Detailed Flow Description

  • Coffee Pod Choice: The chatbot starts by asking the user to choose a coffee pod. The options available are light, medium, or dark roast coffee pods.
  • Coffee Type Selection: The user is then asked to select the type of coffee they want. The options, as per the coffee machine, are regular coffee, cappuccino, or latte.
    • Regular Coffee: The user is prompted to choose the cup size next, with options including 2, 6, 8, 10, or 12 ounces.
    • Cappuccino/Latte: The user is asked to specify the type of milk (fresh, soy, almond, or skimmed milk) and the drink temperature (hot or cold). Note that the cup size for cappuccino and latte is fixed at 2 ounces as per the coffee machine’s default setting.
  • Order Confirmation: Once all preferences are specified, the chatbot confirms the order with the user to ensure accuracy before processing.

Dynamic Order Handling

Coffeebot is designed to adapt to the user's input style, processing orders either in part or in full. This flexibility allows users to provide all coffee details at once or progressively throughout the interaction.

  • Complete Order Input: If a user specifies all details upfront (e.g., "I would like a dark roast pod in a cold cappuccino with almond milk"), Coffeebot will directly move to confirm the order without further queries.
  • Partial Order Input: If a user starts with partial details (e.g., "I want a dark roast pod for a cappuccino"), Coffeebot will then ask for the remaining details, such as milk type and temperature.

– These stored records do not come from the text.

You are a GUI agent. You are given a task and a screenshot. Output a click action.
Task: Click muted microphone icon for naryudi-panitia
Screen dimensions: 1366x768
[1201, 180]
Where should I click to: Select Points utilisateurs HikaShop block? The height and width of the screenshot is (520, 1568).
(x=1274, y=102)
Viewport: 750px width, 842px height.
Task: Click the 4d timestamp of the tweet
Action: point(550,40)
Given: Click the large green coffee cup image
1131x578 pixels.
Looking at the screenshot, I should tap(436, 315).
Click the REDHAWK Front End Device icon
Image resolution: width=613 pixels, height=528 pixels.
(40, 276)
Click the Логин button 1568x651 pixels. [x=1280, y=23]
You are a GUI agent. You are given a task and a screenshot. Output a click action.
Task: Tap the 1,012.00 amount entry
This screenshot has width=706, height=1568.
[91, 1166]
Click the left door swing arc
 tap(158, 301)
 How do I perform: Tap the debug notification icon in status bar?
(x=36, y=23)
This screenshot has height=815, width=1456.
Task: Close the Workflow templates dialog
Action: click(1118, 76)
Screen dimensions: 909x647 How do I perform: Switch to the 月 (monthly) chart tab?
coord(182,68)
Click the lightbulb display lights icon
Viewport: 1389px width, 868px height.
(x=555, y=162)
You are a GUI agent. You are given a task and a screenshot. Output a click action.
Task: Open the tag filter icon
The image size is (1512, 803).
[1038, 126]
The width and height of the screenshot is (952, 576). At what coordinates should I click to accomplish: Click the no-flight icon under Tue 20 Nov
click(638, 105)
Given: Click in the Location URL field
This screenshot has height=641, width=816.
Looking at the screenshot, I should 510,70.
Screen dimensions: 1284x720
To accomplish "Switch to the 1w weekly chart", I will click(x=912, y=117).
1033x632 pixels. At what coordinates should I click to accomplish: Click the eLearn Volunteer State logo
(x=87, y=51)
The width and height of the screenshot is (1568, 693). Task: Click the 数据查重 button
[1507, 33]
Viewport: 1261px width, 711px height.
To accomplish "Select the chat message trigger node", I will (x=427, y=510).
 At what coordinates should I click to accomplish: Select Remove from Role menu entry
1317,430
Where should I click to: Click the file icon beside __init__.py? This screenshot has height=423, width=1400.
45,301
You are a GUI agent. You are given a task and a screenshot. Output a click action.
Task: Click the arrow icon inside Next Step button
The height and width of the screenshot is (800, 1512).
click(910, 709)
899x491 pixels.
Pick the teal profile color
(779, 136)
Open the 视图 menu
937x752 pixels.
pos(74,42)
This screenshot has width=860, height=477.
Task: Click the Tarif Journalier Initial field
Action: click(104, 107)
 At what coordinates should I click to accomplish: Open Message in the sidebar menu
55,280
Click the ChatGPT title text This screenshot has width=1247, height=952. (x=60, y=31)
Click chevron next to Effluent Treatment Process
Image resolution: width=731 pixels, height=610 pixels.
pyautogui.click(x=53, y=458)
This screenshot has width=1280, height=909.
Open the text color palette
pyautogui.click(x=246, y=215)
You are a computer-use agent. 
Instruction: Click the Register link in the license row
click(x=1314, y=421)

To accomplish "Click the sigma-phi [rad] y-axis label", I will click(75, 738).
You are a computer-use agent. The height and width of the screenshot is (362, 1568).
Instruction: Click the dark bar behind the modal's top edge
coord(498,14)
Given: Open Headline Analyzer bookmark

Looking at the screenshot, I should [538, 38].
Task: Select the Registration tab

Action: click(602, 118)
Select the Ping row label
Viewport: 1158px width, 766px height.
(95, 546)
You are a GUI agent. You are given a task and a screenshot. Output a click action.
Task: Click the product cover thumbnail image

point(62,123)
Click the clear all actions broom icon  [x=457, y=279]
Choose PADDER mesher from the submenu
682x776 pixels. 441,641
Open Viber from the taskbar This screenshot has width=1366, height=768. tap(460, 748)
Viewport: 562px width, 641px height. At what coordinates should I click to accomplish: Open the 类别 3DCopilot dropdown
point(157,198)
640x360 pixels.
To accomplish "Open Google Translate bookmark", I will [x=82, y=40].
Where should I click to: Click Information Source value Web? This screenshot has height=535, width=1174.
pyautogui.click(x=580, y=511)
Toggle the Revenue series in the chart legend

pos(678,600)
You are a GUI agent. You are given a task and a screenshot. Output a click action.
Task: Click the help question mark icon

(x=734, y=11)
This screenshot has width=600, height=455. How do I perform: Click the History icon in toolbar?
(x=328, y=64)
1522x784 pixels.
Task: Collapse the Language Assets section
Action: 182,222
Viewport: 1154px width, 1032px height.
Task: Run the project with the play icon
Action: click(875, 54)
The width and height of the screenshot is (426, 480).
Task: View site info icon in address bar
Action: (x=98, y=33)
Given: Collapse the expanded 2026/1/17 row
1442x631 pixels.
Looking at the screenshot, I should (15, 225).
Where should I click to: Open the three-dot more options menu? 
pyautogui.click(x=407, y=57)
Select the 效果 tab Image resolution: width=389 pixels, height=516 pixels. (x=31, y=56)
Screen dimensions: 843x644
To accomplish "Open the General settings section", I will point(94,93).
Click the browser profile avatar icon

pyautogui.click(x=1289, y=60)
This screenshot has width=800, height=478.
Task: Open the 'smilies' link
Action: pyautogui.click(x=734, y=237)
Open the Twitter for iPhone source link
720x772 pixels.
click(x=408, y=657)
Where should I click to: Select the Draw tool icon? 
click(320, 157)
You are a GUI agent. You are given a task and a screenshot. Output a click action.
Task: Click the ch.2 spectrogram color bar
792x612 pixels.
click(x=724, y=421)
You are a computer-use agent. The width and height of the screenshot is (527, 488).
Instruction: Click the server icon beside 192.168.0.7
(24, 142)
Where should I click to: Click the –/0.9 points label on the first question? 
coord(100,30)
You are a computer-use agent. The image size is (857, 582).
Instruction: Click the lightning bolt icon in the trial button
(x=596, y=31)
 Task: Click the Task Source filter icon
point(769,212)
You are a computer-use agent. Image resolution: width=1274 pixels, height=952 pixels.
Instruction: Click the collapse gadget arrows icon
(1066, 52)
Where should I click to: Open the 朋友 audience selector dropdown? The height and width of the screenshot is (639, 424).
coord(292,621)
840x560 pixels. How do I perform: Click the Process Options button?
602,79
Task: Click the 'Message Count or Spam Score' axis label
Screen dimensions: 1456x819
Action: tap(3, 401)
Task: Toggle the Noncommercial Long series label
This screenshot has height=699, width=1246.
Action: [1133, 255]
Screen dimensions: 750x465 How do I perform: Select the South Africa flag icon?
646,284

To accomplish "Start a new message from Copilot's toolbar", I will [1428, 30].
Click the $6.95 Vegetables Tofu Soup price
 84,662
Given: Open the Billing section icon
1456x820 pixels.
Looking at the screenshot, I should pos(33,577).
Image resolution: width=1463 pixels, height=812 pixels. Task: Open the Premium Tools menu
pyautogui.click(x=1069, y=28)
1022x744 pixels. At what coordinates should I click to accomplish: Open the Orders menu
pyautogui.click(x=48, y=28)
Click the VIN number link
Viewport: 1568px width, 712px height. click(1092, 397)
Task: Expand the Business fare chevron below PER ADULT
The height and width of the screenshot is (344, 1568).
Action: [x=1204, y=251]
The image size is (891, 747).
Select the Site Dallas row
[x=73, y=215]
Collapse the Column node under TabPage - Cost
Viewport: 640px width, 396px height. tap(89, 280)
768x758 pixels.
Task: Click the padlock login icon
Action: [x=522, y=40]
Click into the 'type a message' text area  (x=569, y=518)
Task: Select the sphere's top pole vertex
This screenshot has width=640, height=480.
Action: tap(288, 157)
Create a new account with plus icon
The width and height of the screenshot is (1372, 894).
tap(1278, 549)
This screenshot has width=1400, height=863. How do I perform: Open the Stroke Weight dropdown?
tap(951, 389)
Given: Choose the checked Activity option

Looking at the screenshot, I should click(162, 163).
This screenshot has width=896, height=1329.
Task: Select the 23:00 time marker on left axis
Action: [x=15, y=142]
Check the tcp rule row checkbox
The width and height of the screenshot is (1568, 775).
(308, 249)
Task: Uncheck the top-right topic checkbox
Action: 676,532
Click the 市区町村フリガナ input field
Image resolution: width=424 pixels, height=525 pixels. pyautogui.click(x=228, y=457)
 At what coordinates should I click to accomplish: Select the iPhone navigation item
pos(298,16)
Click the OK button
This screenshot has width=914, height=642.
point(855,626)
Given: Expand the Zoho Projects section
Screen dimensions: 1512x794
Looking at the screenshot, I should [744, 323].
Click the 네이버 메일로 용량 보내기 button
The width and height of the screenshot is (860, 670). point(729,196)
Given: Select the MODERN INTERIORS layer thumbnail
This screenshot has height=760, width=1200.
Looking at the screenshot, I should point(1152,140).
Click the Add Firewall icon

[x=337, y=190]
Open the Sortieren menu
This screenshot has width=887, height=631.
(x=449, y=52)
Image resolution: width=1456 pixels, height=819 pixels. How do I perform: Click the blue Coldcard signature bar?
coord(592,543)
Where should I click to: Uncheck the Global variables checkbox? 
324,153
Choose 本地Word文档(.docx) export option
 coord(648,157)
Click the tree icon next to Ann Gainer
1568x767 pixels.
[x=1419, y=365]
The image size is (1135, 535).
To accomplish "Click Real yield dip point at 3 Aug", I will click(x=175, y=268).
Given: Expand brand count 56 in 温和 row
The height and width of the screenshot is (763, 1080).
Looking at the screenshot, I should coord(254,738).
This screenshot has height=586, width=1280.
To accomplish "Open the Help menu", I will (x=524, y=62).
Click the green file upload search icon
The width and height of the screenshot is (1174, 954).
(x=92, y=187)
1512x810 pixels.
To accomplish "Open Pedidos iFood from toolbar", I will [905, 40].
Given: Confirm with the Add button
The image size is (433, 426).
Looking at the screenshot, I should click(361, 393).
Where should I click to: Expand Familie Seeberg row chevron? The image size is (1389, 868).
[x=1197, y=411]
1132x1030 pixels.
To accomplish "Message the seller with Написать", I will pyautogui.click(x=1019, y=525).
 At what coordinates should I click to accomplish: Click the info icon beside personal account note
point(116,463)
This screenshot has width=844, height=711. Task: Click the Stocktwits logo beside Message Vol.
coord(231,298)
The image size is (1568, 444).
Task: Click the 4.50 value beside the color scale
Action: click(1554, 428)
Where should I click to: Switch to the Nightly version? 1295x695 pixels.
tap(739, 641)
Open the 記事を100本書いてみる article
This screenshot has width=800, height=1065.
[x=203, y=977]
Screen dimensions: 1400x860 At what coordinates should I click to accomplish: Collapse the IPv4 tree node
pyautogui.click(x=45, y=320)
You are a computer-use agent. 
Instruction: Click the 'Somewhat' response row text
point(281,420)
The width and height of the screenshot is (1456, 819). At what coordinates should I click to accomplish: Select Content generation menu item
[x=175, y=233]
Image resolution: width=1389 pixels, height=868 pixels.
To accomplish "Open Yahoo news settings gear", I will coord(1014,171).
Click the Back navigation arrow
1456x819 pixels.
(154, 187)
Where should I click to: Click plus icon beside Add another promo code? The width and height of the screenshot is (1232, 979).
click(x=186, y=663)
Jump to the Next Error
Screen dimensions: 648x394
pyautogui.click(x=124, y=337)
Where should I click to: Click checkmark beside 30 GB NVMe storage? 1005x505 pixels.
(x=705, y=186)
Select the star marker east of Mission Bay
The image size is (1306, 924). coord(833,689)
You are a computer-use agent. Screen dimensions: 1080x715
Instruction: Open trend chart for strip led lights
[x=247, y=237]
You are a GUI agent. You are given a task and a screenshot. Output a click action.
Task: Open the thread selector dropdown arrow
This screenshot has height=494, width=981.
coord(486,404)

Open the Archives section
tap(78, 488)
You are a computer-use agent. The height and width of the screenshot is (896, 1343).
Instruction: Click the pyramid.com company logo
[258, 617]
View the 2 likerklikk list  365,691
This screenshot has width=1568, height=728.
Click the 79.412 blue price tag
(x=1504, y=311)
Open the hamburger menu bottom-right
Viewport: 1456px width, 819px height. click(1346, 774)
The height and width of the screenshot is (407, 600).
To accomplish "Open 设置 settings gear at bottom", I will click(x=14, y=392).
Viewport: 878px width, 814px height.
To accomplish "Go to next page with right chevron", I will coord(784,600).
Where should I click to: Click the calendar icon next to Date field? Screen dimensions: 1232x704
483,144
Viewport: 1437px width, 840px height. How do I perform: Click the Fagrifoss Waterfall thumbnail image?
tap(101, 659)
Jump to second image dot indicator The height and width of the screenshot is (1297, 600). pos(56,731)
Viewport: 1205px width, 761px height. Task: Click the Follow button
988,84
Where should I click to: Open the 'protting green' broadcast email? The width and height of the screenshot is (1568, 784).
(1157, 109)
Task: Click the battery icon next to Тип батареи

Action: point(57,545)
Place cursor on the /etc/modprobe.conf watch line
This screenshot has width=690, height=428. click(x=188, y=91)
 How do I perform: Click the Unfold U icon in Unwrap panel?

This guarantees a smooth and efficient ordering process, similar to the conversational style of a human barista.

Running Coffeebot

Prerequisites: Hardware Requirements

Coffeebot requires powerful hardware, particularly strong GPUs, to effectively host the computationally intensive LLM and TTS models.

For General Users

Ensure you have access to a machine or server equipped with adequate GPU resources. Detailed steps on how to configure and run the LLM and TTS APIs are provided below to guide you through the necessary setup to get Coffeebot operational.

For NYU Affiliates

NYU affiliates may have the option to access university-provided servers that are equipped with the necessary hardware to support these models. If you are an NYU affiliate and need access to these resources, please reach out to me for assistance at sohaila.mohammed@nyu.edu. After consulting with relevant faculty, I can provide you with the details required to configure your config.sh file. This will allow you to connect to NYU's servers and run the Coffeebot project.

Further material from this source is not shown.